WORK IN PROGRESS | A pair of “kumpit,” or unfinished “lansa,” is kept under a shed in Bongao, Tawi-Tawi’s capital, while awaiting the hands of master boatbuilders from Sibutu. (Photo by BONG S. SARMIENTO / Inquirer Mindanao)

Sustaining craft

Toroganan is confident that the shipbuilding tradition of Sibutu will not be lost since the younger generation has shown interest to sustain the craft, which helped the town’s shipwrights to feed their families and send their children to school.

“I myself taught my three sons how to build wooden-hulled ships,” he said.

He noted that Sibutu residents inherited the wooden shipbuilding from their ancestors in present-day Malaysia.

Hadji Kuyoh Pajiji, a former Sibutu mayor who owned at least 10 lansa in the past several years, noted that the wooden-hulled cargo and passenger ships are sturdy and can sail across the high seas safely.

He currently operates two wooden vessels — the others already past their good use — to transport dried seaweeds, the main product of Sibutu, to Zamboanga City. On the way back to Sibutu, the vessels carry consumer goods such as soft drinks, rice, canned goods and hardware products, among others.

A fully loaded wooden ship powered by a 350-hp engine can traverse the Sibutu-Zamboanga route in 25 hours, Pajiji said.

Now a septuagenarian, he originally owned a 16-hp outrigger bought by his father, then a government employee, that he used to buy goods from Semporna, Tawau and Sandakan in Malaysia. Pajiji was just in his 20s then. Sibutu is closer to those Malaysian areas than Zamboanga City.

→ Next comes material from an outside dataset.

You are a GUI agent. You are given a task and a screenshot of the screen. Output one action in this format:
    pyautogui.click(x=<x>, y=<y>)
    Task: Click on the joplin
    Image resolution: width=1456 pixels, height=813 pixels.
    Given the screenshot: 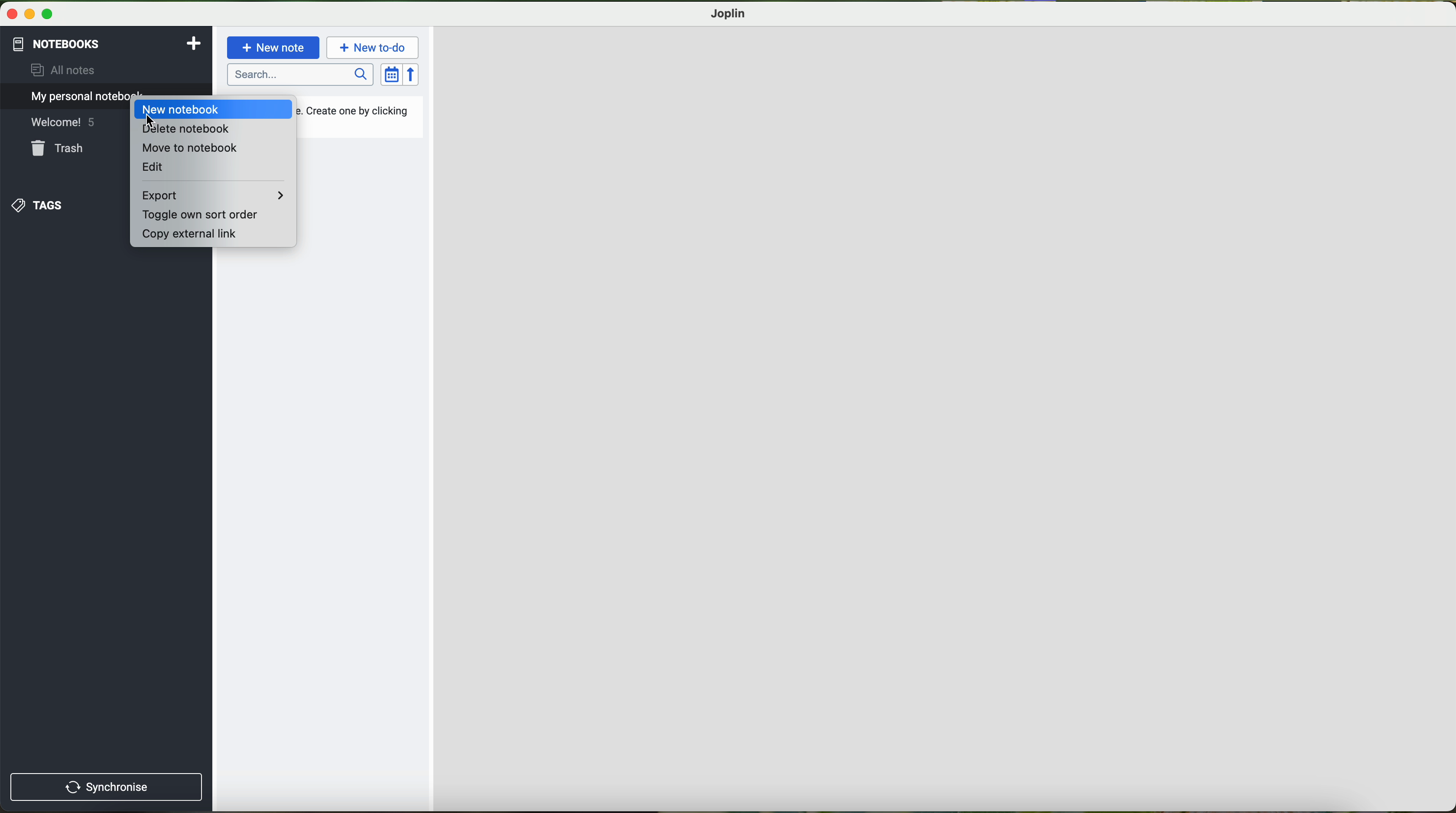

“The kumpit built by the shipwrights of Sibutu are reliable. For ages, these are the ones that have been plying from the ports of Bongao toward the other island-towns in Tawi-Tawi and Sulu, and with neighboring Malaysia,” he told the Inquirer.

Sibutu, which boasts of a 9-kilometer stretch of white sand beaches, has 16 villages, and wooden boat builders can be found in each one of them, Pajiji said.

Trade, tourism

Owing to their mastery of the craft, they can finish a kumpit in six months, he added.

Pajiji said that many small-scale tuna producers in General Santos City, dubbed the “Tuna Capital of the Philippines,” and its neighboring areas, have sought Sibutu’s shipwrights to build their fishing boats.

“Our shipbuilding industry continues to thrive because the craft is passed on from generation to generation,” he noted.

Mayor Nur-Fitra Ahaja says Sibutu is proud to showcase the boat building industry to tourists visiting and exploring the locality, which hosts the shrine of Sheik Makdum who was the first Arabian missionary to propagate Islam in Mindanao in 1380 and was believed to have been buried here.

Aside from the shipbuilding industry, Sibutu also takes pride in its seaweed industry and long stretches of powdery white sand beaches, including in its island villages.

Tawi-Tawi is part of the Bangsamoro Autonomous Region in Muslim Mindanao (BARMM), which is seated in Cotabato City. There are daily flights from Zamboanga to Bongao, the provincial capital, and twice weekly from Cotabato to Bongao, the latter served only starting in June.

BARMM spokesperson Naguib Sinarimbo said the Cotabato-Bongao route will accelerate the exchange of people, goods and services between Cotabato and the landlocked provinces of Maguindanao and Lanao del Sur with the island-provinces of Tawi-Tawi and Sulu.

“Tourists from the Bangsamoro mainland can directly fly and enjoy what Tawi-Tawi can offer,” he said. “Fine white sand beaches, exotic seafood, rich cultural heritage and friendly people await the curious tourists.”

Ahaja says one of the tourism attractions of the town is Sicolan Island, home to the Saluag Lighthouse Station, which is proof of the age-old maritime route’s importance to the locality and which can explain why the shipbuilding industry has been thriving here for centuries. Sicolan Island is 30 minutes away by boat from Sibutu mainland.

The town’s other jewel is the Sibutu Strait or Passage, a deep channel about 29 km wide that connects the Sulu and Sulawesi seas. The strait is used by cargo vessels for international trade between the Pacific and Indian Oceans. Some 15,000 ships reportedly use the Sibutu Straight for passage annually.

According to Ahaja, the town has been lighting the way for international and domestic cargo vessels with the Saluag lighthouse, a silent witness to the growth of the local shipbuilding industry.